Two successful examples of control strategies for airborne hazards
Reducing diesel particulate matter in underground mines: Two successful examples
A new guideline document for controlling diesel emissions in underground mines was introduced by the Ontario mining industry technical advisory committee.
“Diesel engine exhaust, including the diesel particulate matter, has been classified as carcinogenic to humans by the World Health Organization,” says Keith Birnie, Industrial Hygienist and Ventilation Specialist at Workplace Safety North (WSN) and committee chair and coordinator. “For many years, diesel engines have been the workhorse in a large number of industries including mining, and diesel exhaust exposure presents an inhalation health hazard to workers.”
In 2021, mining industry volunteers who make up the WSN Workplace Environment Technical Advisory Committee developed a practical reference document, “Reducing diesel particulate matter in underground mines: Two successful examples,” for Ontario mining operations. The guide has information about the hazards of diesel engine exhaust along with examples on controlling diesel emissions, with a focus on diesel particulate matter.
Occupations with potential exposure to diesel emissions include miners, construction workers, heavy equipment operators, bridge and tunnel workers, railroad workers, oil and gas workers, loading dock workers, truck drivers, material handling operators, farmworkers, long-shoring workers, and auto, truck and bus maintenance garage workers.
The diesel exposure guideline includes:
- Health effects
- Standards in place to protect miners
- Examples of successful control strategies implemented by two mining operations
Most heavy- and medium-duty trucks are equipped with diesel engines, as well as mining equipment, buses, locomotives and ships, bulldozers, tractors, and other types of equipment such as bucket lifts and diesel-fueled generators.
Approximately 9,100 workers in the Ontario mining industry are estimated to be exposed to diesel exhaust emissions. CAREX Canada estimates that about 56 per cent of mine workers exposed to diesel exhaust in Ontario are exposed at high levels due to the accumulation of emissions in underground operations.
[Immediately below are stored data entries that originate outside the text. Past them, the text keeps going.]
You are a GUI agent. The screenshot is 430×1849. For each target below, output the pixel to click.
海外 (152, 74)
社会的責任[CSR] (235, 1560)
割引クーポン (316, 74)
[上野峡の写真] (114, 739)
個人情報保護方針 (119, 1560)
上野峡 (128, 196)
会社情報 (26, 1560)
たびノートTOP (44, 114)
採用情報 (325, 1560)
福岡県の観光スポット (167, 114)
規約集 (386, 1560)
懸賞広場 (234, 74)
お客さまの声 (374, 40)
Changes to diesel occupational exposure limits for Ontario
“Although larger operations are moving toward battery electric vehicles, they still have and will likely have diesel equipment for quite some time into the future,” notes Birnie. “The Ministry of Labour, Training and Skills Development is planning to lower diesel particulate matter exposure limits and has consulted with industry on a regulatory proposal. This is one of the largest proposals I have ever seen from the Ministry especially in the context of ventilation and industrial hygiene.”
Practical solutions on how to overcome challenges
“The intent of this guideline is to provide practical solutions on successfully implementing control strategies for reducing diesel particulate matter,” says Birnie. “Most people know ‘what’ they need to do, but they’re interested in ‘how’ to do it and overcome the challenges. Filters are excellent at lowering particulate emissions, and this guide shows how two mining operations successfully faced these challenges.”
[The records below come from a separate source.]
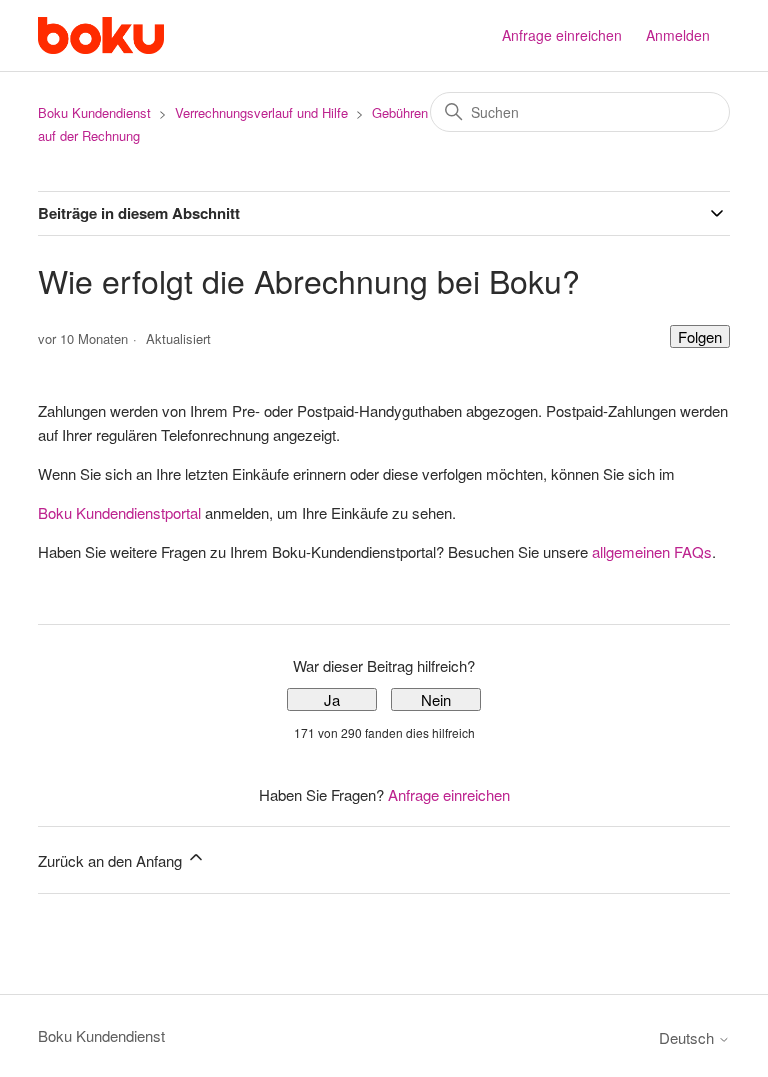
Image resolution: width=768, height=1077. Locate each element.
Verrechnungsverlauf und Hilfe (261, 112)
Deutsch (688, 1037)
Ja (332, 699)
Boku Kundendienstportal (119, 512)
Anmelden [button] (678, 35)
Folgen (700, 336)
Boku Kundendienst (94, 112)
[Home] (100, 35)
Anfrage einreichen (562, 35)
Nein (436, 699)
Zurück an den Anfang (112, 860)
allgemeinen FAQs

The information in the reference material is provided as a guide to assist underground mining operations in developing those policies, programs, and how to overcome some of the control implementation challenges. Workplace Safety North, the Ontario health and safety association for mining and forest products industries, is host to industry advisory committees that tackle top health and safety concerns.
Advisory Committees provide sector-specific expertise. The Technical Advisory Committees within the Mining Advisory Committee include (1) Ontario Mine Rescue, (2) Mining Equipment, (3) Safety and Loss Control, and (4) Workplace Environment (a) industrial hygiene and ventilation, and (b) ground control. Prevention of occupational disease is a top priority for the Ontario health and safety system.